More than 80% of the sheepmeat consumed in Britain could end up being imported from countries using methods that wouldn’t be allowed here, making our sheep farmers the 'sacrificial lambs' of post-Brexit trade deals.

Pleading with the UK Government not to confirm its 'in principle' trade agreement with Australia until a proper assessment can be made of its long term impact on domestic producers, the National Sheep Association has warned that sheep farming superpower New Zealand is next in line for negotiations, and has already signalled that it wants the same terms.

The Agreement In Principle with Australia outlines Tariff Rate Quotas (TRQs), which for lamb will more than triple immediately from roughly 8000 tonnes annually to 25,000, and then grow over ten years to 125,000 tonnes – which at current consumption rates is equivalent to more than 40% of the UK’s total sheepmeat needs.

NSA pointed out that the New Zealand trade minister is on the record stating that its trade deal must be similar to that of Australia. As the NZ sheepmeat quota is already 110,000 tonnes, UK sheep farmers have a lot to fear from the precedent being set with Australia – applying the same percentage increases to NZ sheepmeat imports produces a worst-case scenario where more than 80% of sheepmeat consumed in Britain would be imported.

Association chief executive Phil Stocker said: “NSA warned from day one that the UK sheep sector could end up being the sacrificial lamb for the benefit of other industries in a trade deal and Ministers could still step in to ensure this doesn’t happen.

"We should be looking at carcase equivalent volumes rather than the option to fill quota with a limited range of cuts, and we should also consider seasonal limits to avoid clashing with our peak production months.
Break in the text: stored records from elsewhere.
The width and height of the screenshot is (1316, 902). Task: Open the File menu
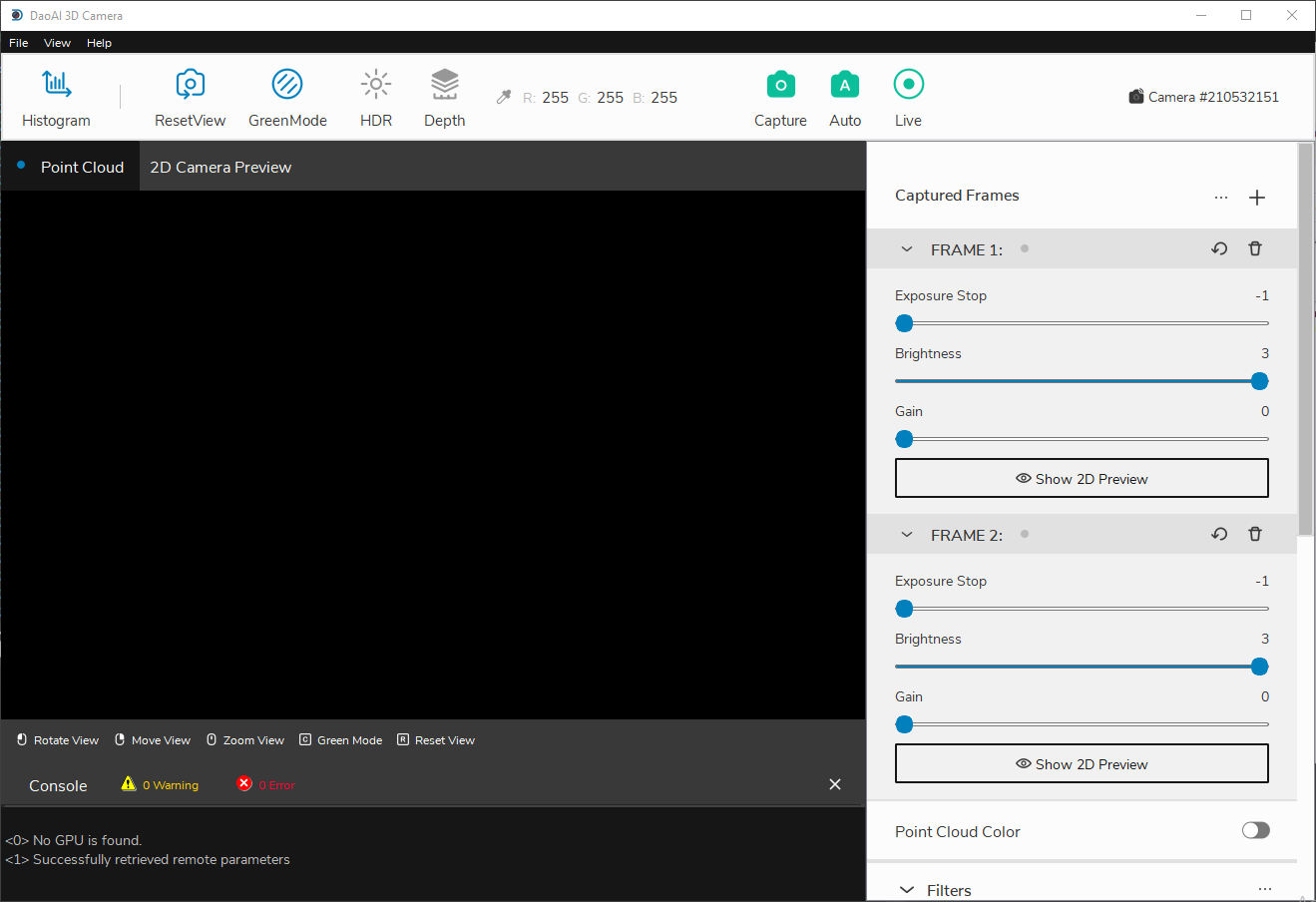pos(19,43)
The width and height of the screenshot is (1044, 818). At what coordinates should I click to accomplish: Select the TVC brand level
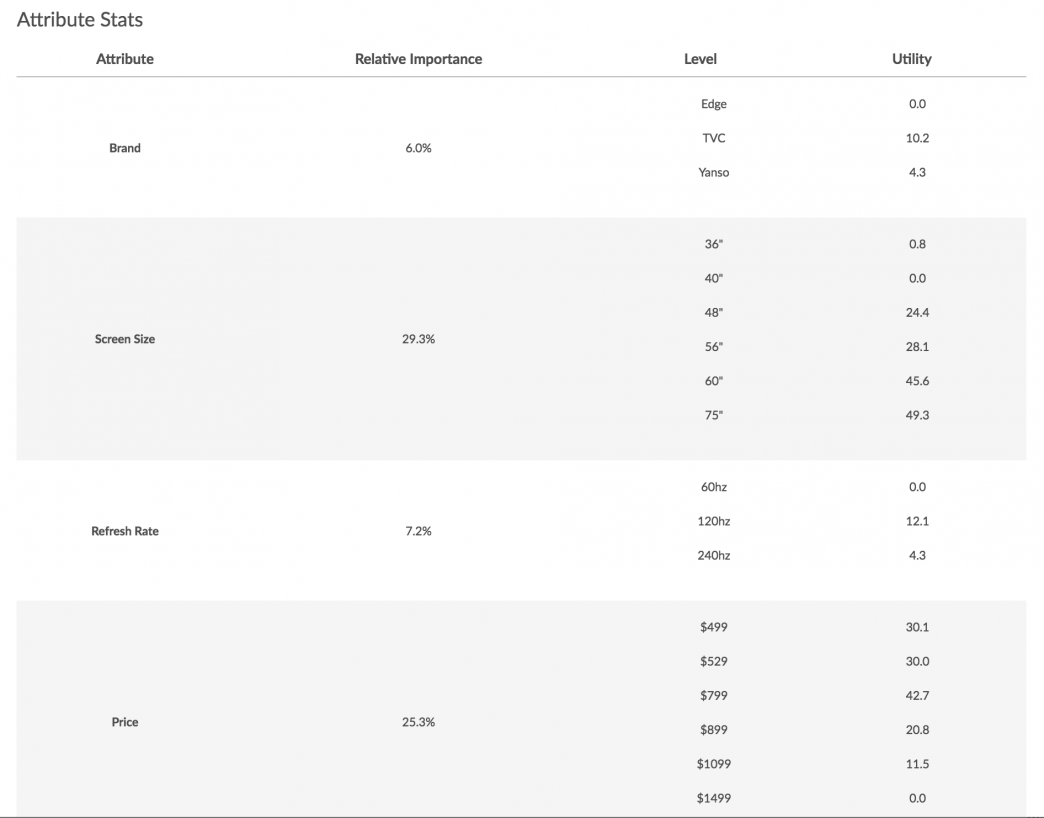tap(714, 138)
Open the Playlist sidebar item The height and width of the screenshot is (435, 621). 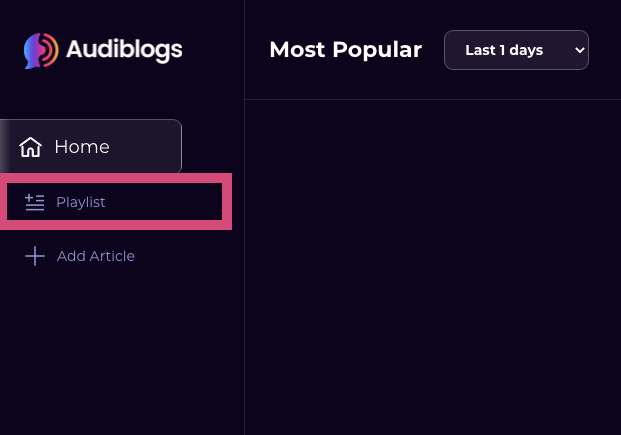click(x=114, y=202)
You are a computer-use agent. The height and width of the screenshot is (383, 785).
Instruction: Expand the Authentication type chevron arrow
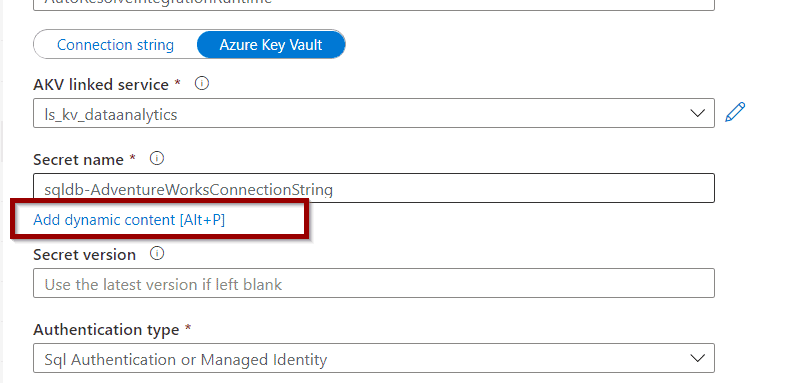click(697, 358)
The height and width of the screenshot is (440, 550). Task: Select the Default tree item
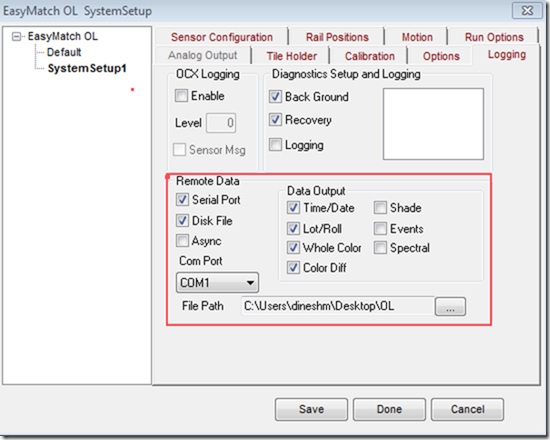pyautogui.click(x=64, y=52)
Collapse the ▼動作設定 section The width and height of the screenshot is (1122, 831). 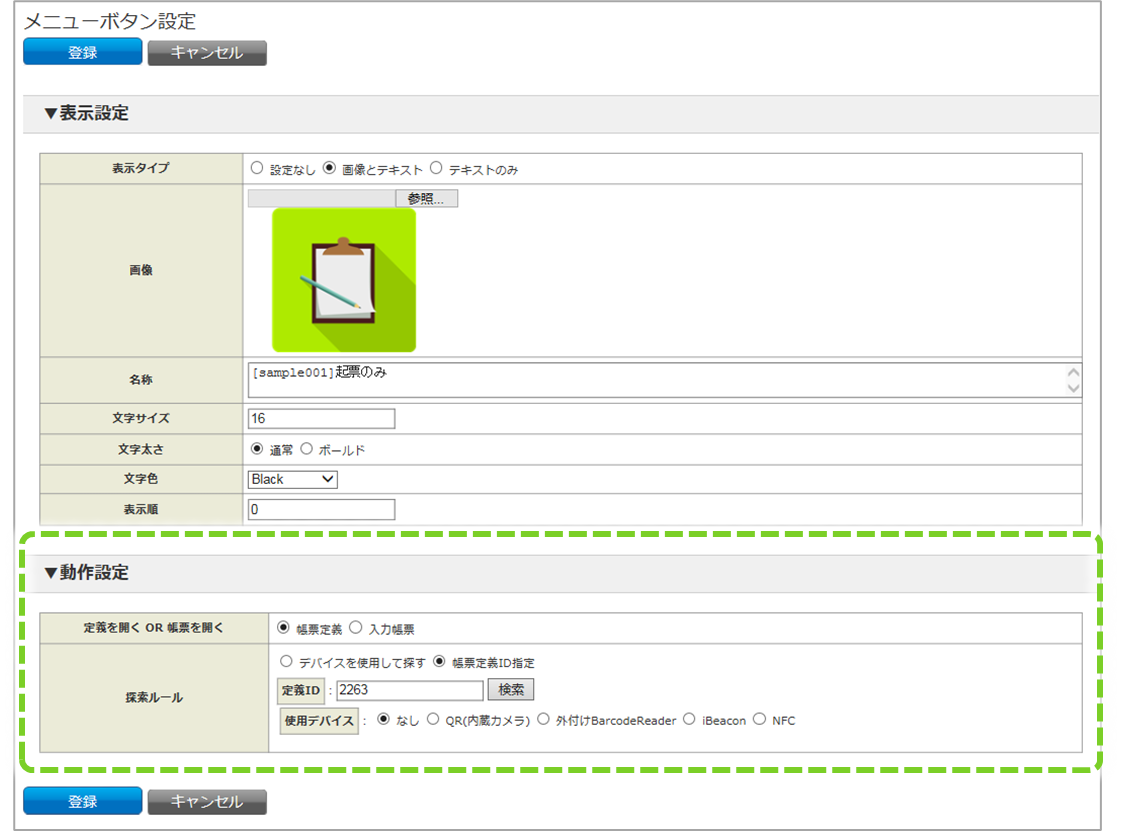click(86, 573)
“UK sheep farmers also need assurances that in case of market disruption quotas could be halted," insisted Mr Stocker. "At a time when farmers are being required to be more profitable, maintaining good and stable prices will be an important part of achieving this. There is also very different understanding of the meaning of equivalence of standards and NSA’s view is that this should boil down to what the public and the Government want and expect of our farmers.

"If there are things required of us here, then it’s not unreasonable to require the same from those entering our market," he stressed.

Trade deals should benefit both sides, said Mr Stocker, and while it was highly unlikely that the UK would be exporting sheepmeat to either Australia or New Zealand, there was demand in both countries for UK sheep genetics – trade in embryos and semen: "Yet we note a clause that allows each nation to apply health and phytosanitary controls and there is concern that Australia will now use this to maintain their unjustified ban on breeding material from UK as part of the Small Ruminant Rule," he added.